Established in 1849 in what is now far south Hood County at the confluence of George’s Creek and the Brazos River, Barnard’s Trading Post was located near a spring used by local Indians (thought to be Delaware and Shawnee) for drinking water.
Charles Barnard had come to Texas from Hartford, Connecticut in 1844 and joined his brother George to operate the Tehuacana Trading Post near present day Waco, trading goods with peaceful Indians and whites. In 1846 George ransomed a captured Spanish girl from her Comanche captors. Her name was Juana Cavasos , born in the Canary Islands of Spanish-Italian parents, she had been a captive for about 3 months.
Soon after her ransom, Juana and Charles were romantically involved, and were married in 1848. When George and Charles acquired a large tract of acreage near Comanche Peak in 1849 for $3250.00, Charles and George founded this trading post to be operated by Charles and Juana. To the couple were born fourteen children, four of whom survived to adulthood.

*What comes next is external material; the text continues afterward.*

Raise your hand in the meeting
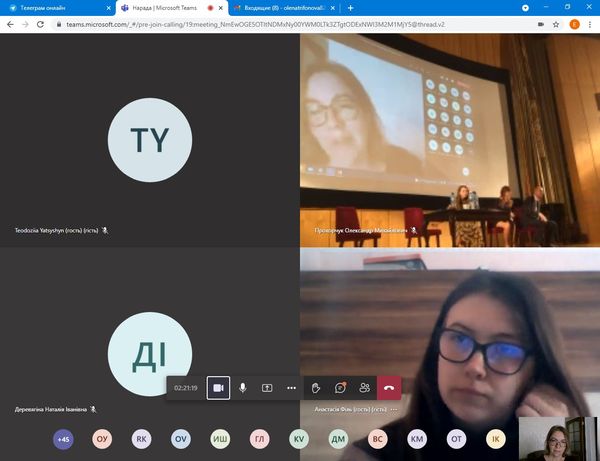The image size is (600, 461). click(316, 388)
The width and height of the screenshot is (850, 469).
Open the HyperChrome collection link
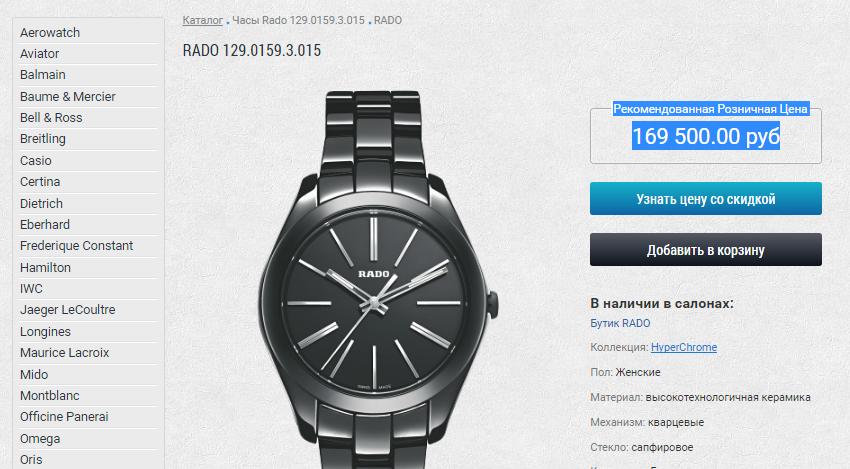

Charles bought out his brother George’s interest in the trading post in 1859, the same year the Army moved all Indians to the Fort Belknap Reservation. The trading post rapidly declined as a result, and Charles built a grist mill on the Paluxy River as a new enterprise. The town of Glen Rose grew up around the mill. When Charles sold the mill in 1870, the Barnard’s returned to the trading post and occupied it as their personal residence until their deaths; Charles in 1900 and Juana in 1906.
Today little remains of the trading post but scattered foundation stones, an old barn and a windmill sitting atop a knoll created by excavating the surrounding bottom land. The family cemetery remains within eyesight of the trading post site.